Triple-negative breast cancer (TNBC) is one of the toughest forms of the disease to defeat. Chemotherapy offers limited benefits and standard drugs aren’t able to attack the key receptors of TNBC. The reason for this is the disease lacks the normal “docking sites” for the hormones estrogen, progesterone, and the growth factor HER2 which cancer drugs target. When the cancer becomes metastatic, meaning it’s spreading to other parts of the body, patients see their prognosis and survival rates drop dramatically.

To fight metastatic TNBC, doctors turn to the compound sacituzumab govitecan (also called SG or tradename Trovdely). SG is an antibody-drug conjugate which carries an antibody that targets the receptor Trop2. It also contains the cancer-killing compound SN-38. SG seeks out breast cancer cells and delivers a toxic “payload” to kill the disease. Patients typically live twice as long in comparison to those treating TNBC with chemotherapy alone.
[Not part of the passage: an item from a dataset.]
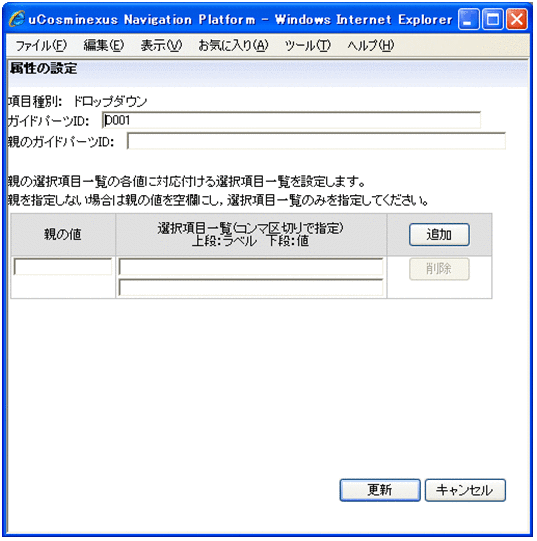
Task: Click the greyed-out 削除 button
Action: pyautogui.click(x=439, y=269)
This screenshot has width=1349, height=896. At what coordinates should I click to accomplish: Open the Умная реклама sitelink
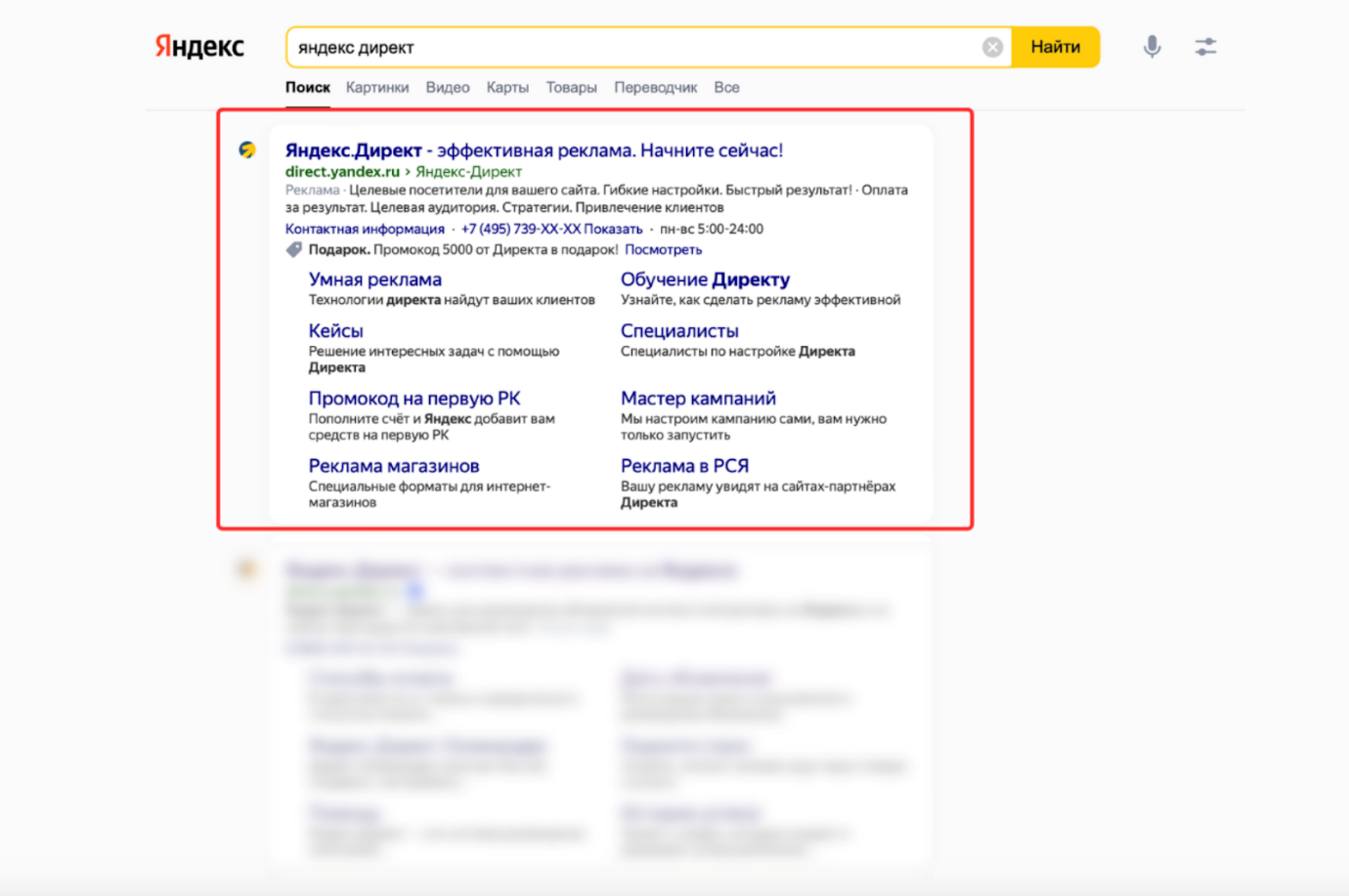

Despite this breakthrough in cancer research, not all TNBC patients respond to SG. Moreover, some will see an initial benefit before developing a more drug-resistant form of cancer.

Getting to the genetic roots of cancer drug resistance

For the first time, researchers identified two separate changes in the genes of triple-negative breast cancer cells which cause the disease to develop a resistance to cancer treatments.

“We undertook a study to look at the mechanisms of acquired resistance,” says Leif Ellisen MD, PhD, director of Breast Medical Oncology at Mass General Cancer Center, in a media release.

“In terms of de novo resistance, the data supported prior studies which suggested that the complete absence of Trop2 could be an important predictor of primary resistance. But the really remarkable part of the study had to do with acquired resistance.”

The team studied tissue samples from cancer cells before and after the disease becomes metastatic. They discovered several metastatic lesions from one woman who was initially responding to SG treatments before the disease developed a resistance to the drug and the patient died. In each lesion, study authors found different molecular triggers for sparking drug resistance.

“All of the resistance mechanisms were driven by genetic changes in the metastatic tumor cells that were not present in the primary tumor. Remarkably, in one set of metastatic lesions there was a mutation in the Trop2 target of the antibody, and in another set of lesions there was actually a mutation in the target of the cytotoxic [cell-killing] payload,” Ellisen reports.

“This is the first report describing mechanisms of acquired resistance to sacituzumab govitecan,” adds Aditya Bardia, MD, MPH. “The findings have potential clinical significance for guiding antibody-drug conjugate sequencing for patients with breast cancer.”

The findings appear in the journal Cancer Discovery.